Dive Brief:
- Spending on higher education facility operations is keeping up with inflation, but it has yet to return to what it was before and during the pandemic, according to a report by construction data company Gordian.
- Capital spending is also up, but because the backlog of needs is so high, the spending increase has only slowed the pace of growth in unmet needs; it hasn’t led to progress in closing the gap, the report said.
- “Planned project costs [are] outstripping available and allocated budgets, tempering the impact of even the most well-meaning and thoughtfully directed dollars,” according to The State of Facilities in Higher Education, released this week.
Dive Insight:
Colleges and universities across the United States are facing a systemic enrollment gap driven by a projected drop in the number of high school graduates as well as broader cultural changes in which households are rethinking the value of higher education
“Difficult choices that [institutions] have been talking about for several years now are upon them,” the Gordian report noted. “Most sustaining models involve reimagining the institution as a smaller place with reductions in employees and property to align spending with revenue. Alternatives demonstrated over the past decade would include merger, sale or dissolution.”

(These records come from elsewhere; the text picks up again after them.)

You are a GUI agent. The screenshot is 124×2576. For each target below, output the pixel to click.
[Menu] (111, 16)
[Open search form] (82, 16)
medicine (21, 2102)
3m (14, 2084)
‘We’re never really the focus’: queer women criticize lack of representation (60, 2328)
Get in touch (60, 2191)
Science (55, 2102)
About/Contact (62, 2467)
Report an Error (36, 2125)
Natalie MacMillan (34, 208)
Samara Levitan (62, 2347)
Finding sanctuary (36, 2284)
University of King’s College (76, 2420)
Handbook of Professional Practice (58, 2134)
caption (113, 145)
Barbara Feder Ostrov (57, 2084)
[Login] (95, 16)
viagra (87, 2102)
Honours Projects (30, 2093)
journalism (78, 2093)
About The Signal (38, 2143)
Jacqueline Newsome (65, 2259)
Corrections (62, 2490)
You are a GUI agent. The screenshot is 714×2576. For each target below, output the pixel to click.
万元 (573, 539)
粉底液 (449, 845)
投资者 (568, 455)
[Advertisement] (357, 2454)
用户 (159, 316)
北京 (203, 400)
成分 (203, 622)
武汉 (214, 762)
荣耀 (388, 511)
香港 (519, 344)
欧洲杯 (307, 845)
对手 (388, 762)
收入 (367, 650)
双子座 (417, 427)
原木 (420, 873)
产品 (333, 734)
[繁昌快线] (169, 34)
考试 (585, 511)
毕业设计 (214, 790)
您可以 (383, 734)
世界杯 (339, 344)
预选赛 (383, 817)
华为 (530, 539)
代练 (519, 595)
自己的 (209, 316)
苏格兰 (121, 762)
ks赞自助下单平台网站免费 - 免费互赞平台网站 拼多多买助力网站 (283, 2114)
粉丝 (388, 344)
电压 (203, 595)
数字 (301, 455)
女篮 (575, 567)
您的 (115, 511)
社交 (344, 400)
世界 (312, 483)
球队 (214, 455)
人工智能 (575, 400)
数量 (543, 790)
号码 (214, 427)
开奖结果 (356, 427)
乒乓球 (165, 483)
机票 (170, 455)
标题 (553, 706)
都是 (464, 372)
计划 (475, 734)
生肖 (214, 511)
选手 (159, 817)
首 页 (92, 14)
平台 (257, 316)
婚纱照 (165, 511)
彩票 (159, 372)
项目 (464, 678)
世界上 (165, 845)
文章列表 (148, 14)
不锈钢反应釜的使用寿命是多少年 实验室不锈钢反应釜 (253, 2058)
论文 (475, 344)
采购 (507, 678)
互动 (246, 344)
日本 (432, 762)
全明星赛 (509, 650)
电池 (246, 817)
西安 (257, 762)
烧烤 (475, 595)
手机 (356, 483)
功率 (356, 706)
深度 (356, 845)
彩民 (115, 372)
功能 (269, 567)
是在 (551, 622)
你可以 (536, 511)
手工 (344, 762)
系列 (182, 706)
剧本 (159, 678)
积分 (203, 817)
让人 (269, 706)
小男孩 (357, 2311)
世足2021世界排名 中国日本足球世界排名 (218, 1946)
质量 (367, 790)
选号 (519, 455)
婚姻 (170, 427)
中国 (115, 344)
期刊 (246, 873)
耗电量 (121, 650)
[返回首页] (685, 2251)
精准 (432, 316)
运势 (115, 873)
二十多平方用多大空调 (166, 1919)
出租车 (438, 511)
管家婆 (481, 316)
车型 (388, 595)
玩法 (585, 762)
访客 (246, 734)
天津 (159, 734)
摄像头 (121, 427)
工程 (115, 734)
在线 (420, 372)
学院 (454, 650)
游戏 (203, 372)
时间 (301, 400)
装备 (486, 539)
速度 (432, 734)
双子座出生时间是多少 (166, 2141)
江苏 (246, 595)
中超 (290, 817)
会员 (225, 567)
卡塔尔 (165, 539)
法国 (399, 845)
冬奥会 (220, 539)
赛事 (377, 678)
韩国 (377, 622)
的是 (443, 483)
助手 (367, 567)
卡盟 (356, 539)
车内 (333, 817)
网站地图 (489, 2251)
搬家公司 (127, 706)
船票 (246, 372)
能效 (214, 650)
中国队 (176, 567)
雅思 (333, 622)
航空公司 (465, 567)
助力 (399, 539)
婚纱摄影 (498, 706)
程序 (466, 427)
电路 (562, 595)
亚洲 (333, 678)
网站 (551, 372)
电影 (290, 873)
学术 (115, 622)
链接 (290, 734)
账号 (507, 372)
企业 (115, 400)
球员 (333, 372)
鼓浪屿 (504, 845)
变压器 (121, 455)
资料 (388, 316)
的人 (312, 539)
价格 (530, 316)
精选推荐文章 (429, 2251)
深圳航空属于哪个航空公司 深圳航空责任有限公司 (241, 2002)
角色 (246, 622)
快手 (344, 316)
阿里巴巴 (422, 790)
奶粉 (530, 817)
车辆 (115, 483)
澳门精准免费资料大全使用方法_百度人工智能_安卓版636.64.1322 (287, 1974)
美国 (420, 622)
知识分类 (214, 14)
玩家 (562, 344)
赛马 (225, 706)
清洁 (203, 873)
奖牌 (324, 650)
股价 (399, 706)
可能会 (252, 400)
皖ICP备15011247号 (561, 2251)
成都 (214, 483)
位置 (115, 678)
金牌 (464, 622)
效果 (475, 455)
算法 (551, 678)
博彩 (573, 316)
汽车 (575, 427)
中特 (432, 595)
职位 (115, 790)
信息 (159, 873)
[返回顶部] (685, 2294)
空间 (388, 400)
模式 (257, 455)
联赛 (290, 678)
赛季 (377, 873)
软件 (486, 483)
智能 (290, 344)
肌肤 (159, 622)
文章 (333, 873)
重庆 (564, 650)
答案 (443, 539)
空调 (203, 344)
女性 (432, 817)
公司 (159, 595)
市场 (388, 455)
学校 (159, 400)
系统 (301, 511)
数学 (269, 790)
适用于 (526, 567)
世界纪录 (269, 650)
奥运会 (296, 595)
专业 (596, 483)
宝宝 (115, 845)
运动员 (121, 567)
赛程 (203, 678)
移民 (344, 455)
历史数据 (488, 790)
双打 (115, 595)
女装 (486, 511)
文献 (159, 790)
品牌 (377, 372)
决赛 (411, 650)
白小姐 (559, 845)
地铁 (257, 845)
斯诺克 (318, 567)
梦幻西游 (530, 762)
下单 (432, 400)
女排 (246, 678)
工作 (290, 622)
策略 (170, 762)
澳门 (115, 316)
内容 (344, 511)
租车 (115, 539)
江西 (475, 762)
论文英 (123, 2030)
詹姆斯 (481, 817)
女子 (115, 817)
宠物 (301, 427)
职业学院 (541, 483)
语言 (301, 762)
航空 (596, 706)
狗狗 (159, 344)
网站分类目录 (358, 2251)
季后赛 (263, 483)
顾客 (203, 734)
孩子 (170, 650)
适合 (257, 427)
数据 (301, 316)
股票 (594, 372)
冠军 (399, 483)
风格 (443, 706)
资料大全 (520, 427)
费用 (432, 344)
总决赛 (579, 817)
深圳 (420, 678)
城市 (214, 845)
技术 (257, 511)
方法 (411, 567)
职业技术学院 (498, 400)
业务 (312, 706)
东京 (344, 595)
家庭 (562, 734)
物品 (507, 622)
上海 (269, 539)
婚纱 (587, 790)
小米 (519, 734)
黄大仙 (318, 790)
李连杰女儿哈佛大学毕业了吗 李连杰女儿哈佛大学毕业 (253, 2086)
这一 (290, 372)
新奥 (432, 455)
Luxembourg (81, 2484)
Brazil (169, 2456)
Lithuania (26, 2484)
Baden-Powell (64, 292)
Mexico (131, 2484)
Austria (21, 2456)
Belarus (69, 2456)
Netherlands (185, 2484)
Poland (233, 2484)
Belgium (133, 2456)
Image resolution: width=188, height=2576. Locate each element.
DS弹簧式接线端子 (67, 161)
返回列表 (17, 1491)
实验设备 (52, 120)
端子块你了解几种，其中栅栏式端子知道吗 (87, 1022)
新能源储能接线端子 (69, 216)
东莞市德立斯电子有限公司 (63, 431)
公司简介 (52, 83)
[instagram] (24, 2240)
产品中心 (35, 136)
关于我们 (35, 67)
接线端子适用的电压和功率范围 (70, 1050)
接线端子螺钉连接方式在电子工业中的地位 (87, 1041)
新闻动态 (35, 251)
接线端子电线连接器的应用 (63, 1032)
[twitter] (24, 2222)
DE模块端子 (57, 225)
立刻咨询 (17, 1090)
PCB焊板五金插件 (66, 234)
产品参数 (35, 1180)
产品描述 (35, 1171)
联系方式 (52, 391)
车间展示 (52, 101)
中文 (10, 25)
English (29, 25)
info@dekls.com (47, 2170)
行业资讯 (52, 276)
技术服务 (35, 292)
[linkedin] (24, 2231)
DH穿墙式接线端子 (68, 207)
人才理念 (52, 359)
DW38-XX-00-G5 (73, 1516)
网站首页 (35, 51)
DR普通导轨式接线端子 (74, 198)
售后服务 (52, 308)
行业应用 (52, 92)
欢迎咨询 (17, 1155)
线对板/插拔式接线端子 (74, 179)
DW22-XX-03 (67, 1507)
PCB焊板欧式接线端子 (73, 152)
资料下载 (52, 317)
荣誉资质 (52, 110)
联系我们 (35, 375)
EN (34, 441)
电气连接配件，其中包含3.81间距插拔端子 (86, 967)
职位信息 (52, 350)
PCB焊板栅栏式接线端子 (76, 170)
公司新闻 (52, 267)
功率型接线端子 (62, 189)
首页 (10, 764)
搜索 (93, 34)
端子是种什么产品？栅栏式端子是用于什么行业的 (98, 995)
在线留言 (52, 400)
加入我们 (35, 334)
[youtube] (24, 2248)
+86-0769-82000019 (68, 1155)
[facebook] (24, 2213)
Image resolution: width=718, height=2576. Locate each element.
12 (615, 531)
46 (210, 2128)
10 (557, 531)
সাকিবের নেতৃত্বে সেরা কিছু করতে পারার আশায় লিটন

Despite the long-term trends, 27% of colleges are expanding, although at a modest 3% rate on average. Some are growing because they’re seeing an increase in students, but others are building out because they don’t have high repair and replacement costs. “They are not yet feeling the pressure financially to keep up with what they have already built,” the report says.
Where institutions are renovating or replacing obsolete buildings, “these enhancements are being implemented with … thought to the costs to sustain that investment and healthy caution about a future with great uncertainty,” the report noted.
When the pandemic ended, schools quickly upped their spending on renovations — increasing spending 26% between 2021 and 2023. Spending is still relatively strong, but growing at a lower rate, Gordian said. Despite the spending, a funding shortfall of more than 32% persists.
“The gap between what is being invested and what is needed to sustain the institutional assets … will continue to grow,” the report said
The backlog of capital renewal projects is more than $140 per gross square feet, up 2% from the previous year and up from just under $125 per gross square feet two years ago, according to the report.
Spending on operations is a bright spot — up 4.5% year over year. That rate is higher than inflation, but it’s still below what it was before the pandemic, and operational costs are rising.
“There may have been legitimate opportunities to cut back on spending based on innovation, enrollment decline or program changes,” the report said. “But there are usually going to be drivers outside of the department’s immediate control like salaries and wages, utility costs and any number of commodities expenses which continue to drive costs upward.”